Note that as long as the parameterization of the curve $$C$$ is traced out exactly once as $$t$$ increases from $$a$$ to $$b$$ the value of the line integral will be independent of the parameterization of the curve.

Let’s take a look at an example of a line integral.

Example 1 Evaluate $$\displaystyle \int\limits_{C}{{x{y^4}\,ds}}$$ where $$C$$ is the right half of the circle,$${x^2} + {y^2} = 16$$ traced out in a counter clockwise direction.
Show Solution

We first need a parameterization of the circle. This is given by,

$x = 4\cos t\hspace{0.25in}y = 4\sin t$

We now need a range of $$t$$’s that will give the right half of the circle. The following range of $$t$$’s will do this.

$- \frac{\pi }{2} \le t \le \frac{\pi }{2}$

Now, we need the derivatives of the parametric equations and let’s compute $$ds$$.

-*-*-

#### [AIM OF THE TASK]
Please return the portion of the line integral passage that begins at the words "Note that as" and stops after "a line integral.", copied without changes. The data that follow were taken from a different source than the line integral passage.

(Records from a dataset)
-*-*-

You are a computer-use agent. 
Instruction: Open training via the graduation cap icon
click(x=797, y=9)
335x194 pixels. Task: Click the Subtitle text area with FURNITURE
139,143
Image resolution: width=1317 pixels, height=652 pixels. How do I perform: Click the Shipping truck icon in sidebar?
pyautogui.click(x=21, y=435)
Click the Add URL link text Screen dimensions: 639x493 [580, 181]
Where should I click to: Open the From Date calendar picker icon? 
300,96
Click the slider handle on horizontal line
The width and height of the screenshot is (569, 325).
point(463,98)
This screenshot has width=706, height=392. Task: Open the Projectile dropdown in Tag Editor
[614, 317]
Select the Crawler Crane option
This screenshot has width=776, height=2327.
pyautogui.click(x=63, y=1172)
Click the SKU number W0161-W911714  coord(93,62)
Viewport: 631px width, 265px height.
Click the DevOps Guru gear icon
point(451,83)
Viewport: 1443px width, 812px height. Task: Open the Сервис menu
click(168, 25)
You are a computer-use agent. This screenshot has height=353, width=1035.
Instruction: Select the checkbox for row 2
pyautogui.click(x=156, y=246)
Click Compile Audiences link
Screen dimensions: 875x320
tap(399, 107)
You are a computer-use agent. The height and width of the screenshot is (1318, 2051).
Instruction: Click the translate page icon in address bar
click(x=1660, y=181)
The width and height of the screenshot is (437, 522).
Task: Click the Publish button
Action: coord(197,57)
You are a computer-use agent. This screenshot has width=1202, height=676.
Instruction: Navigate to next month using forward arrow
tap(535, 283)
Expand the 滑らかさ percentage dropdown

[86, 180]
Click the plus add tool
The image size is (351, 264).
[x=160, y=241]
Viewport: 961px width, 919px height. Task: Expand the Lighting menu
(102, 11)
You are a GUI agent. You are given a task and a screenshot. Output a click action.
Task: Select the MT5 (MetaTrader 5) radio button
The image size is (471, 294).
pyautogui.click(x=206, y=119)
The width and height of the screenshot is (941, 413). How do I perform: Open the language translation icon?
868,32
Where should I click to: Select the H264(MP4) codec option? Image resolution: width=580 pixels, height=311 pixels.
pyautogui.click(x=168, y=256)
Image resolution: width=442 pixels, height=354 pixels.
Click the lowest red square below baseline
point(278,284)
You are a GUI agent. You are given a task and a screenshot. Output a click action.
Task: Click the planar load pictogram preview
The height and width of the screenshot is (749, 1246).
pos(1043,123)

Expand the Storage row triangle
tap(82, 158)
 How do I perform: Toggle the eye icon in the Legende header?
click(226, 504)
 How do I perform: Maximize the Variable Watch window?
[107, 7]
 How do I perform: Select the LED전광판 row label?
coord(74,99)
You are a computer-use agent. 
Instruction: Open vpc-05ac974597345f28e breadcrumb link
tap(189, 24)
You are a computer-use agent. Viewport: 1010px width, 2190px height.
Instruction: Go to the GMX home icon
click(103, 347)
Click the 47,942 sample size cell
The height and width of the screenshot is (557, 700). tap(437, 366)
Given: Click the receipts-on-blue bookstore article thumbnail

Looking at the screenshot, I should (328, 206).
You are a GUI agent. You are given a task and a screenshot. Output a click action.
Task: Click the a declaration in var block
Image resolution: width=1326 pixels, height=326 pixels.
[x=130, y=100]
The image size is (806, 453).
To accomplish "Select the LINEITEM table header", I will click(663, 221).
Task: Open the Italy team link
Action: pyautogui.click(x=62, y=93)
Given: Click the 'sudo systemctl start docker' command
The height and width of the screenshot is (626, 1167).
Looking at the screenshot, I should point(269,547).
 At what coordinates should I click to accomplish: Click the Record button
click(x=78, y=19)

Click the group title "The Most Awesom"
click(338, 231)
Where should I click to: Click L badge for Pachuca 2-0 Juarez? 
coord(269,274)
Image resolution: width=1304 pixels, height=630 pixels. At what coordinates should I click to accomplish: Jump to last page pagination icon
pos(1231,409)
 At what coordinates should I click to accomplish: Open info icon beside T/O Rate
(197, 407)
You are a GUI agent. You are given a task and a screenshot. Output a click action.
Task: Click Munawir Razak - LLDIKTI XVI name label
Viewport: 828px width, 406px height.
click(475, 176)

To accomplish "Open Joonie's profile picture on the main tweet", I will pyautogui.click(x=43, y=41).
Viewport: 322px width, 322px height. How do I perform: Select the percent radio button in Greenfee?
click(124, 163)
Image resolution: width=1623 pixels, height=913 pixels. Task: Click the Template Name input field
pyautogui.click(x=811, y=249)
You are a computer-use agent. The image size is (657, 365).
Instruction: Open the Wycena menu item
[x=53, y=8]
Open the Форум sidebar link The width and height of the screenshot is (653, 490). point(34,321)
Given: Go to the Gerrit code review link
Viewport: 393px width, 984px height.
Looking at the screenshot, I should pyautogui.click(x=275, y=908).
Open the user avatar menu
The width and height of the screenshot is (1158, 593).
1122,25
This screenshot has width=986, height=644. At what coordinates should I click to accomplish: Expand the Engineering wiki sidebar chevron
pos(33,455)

-*-*-

#### [REPLY]
Note that as long as the parameterization of the curve $$C$$ is traced out exactly once as $$t$$ increases from $$a$$ to $$b$$ the value of the line integral will be independent of the parameterization of the curve.

Let’s take a look at an example of a line integral.